Mayor de Blasio has released a new plan that would ever so cautiously nudge our city’s schools, which today are heavily segregated by race and class, toward more diversity. It’s far too meek a strategy for my taste. Here’s why.

Ever since my daughters, now 22 and 14, were toddlers, I told them it was more important to be nice than smart. First and foremost, my husband and I wanted our girls to be compassionate citizens with empathy for people, particularly those who are not like them.

I recognized my own affluence and its potential impact on my children’s upbringing. I wanted to do my best not to raise them into entitled Manhattanites, but to become clear-eyed about their own privilege.

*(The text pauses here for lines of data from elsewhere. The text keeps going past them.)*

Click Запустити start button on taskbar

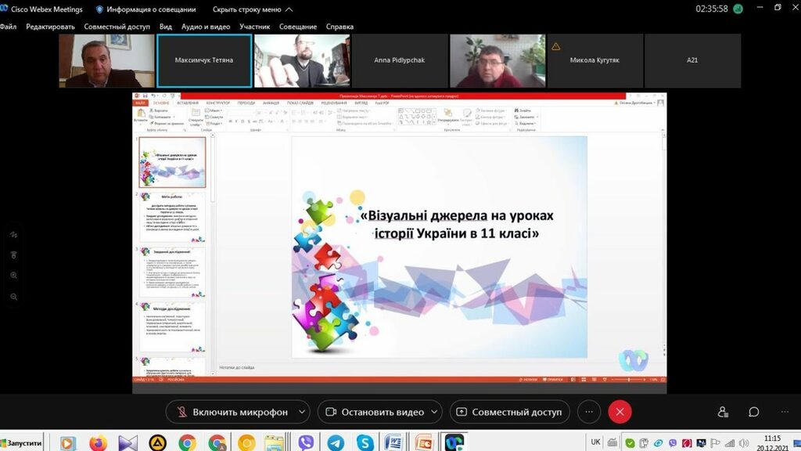(x=23, y=443)
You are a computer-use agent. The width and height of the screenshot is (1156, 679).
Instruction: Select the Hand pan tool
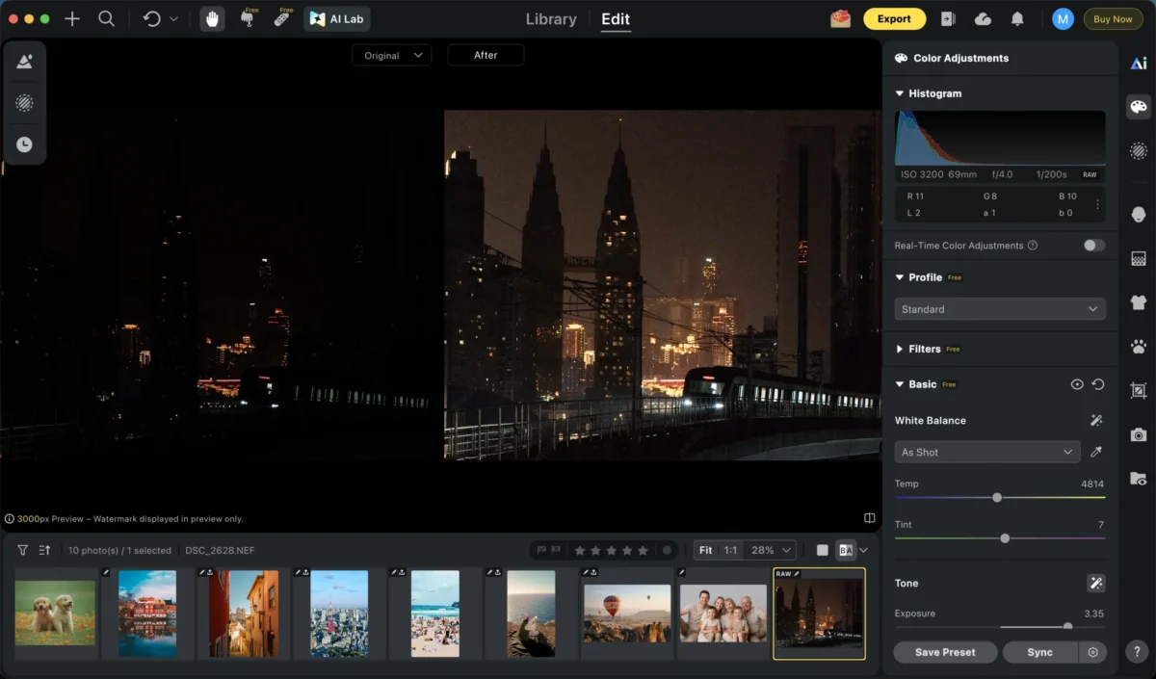(x=213, y=19)
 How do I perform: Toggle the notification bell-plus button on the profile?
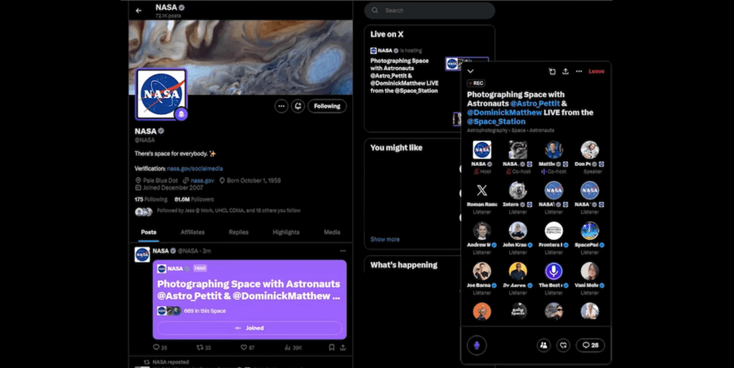pyautogui.click(x=298, y=106)
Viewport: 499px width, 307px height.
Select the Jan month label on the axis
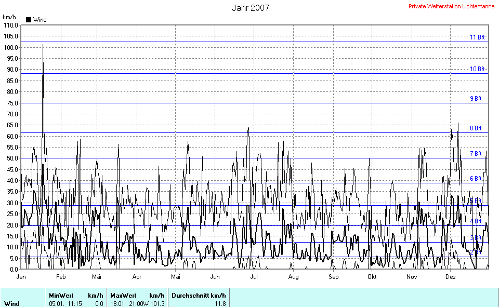coord(21,277)
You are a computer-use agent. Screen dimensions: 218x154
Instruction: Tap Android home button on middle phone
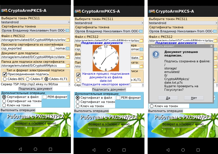[x=109, y=150]
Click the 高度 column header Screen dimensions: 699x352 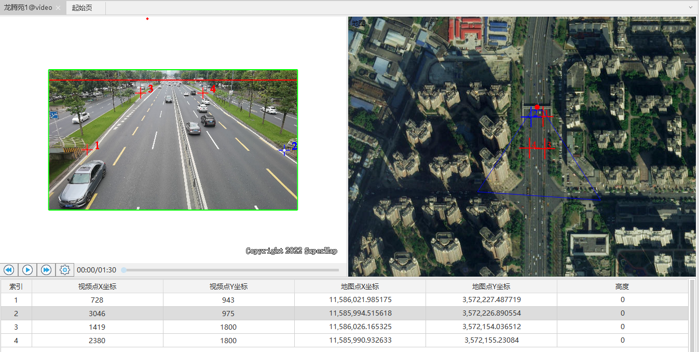[622, 286]
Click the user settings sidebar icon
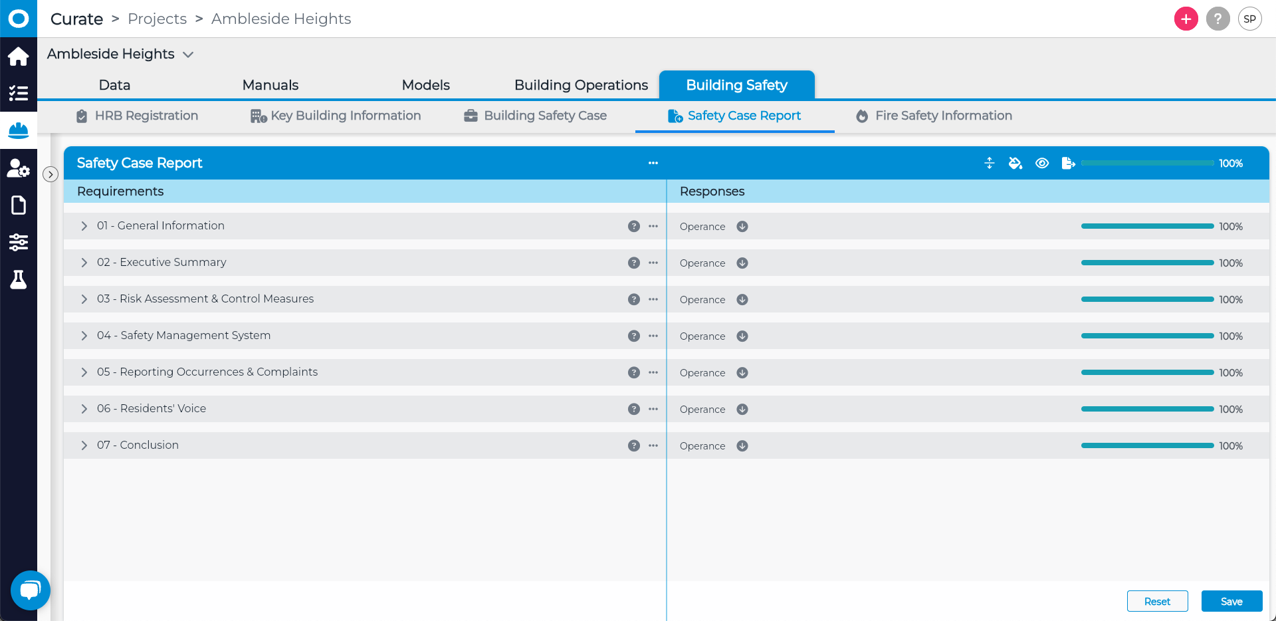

I also wanted my daughters, who are mixed race, to recognize and embrace their Japanese heritage, and not be ashamed of it as I was in my 20s (a rather stereotypical Asian response to a white-dominant society). For this to happen, I knew they needed to be in a racially diverse environment where they were not the only ones who are “different.”

I knew that public schools are where my children could meet and befriend people who are not like them; there aren’t many other places like that, even in a city known as a melting pot. So I sought out schools with diverse student bodies, and that’s what I got — though in this city, where kids tend to cluster by background, it wasn’t easy to find.

Mixing works. Both my daughters learned a great deal from attending elementary schools where classes had two grades or students with and without disabilities learning together.
What they learned does not show up in their test scores. Rather, they have the ability to see strengths in all people, particularly the ones society might label “difficult.” And they have humility about their status in this society.

By the time my younger daughter started the middle school application process in 2012, I was consciously looking for schools with racial diversity.

My spreadsheet of schools (yes, I am one of those moms) had columns for racial demographics. She was offered a seat at a middle school with a student body that is representative of the whole district racially and socioeconomically, as well as in proportions of English Language Learners and Students with Disabilities.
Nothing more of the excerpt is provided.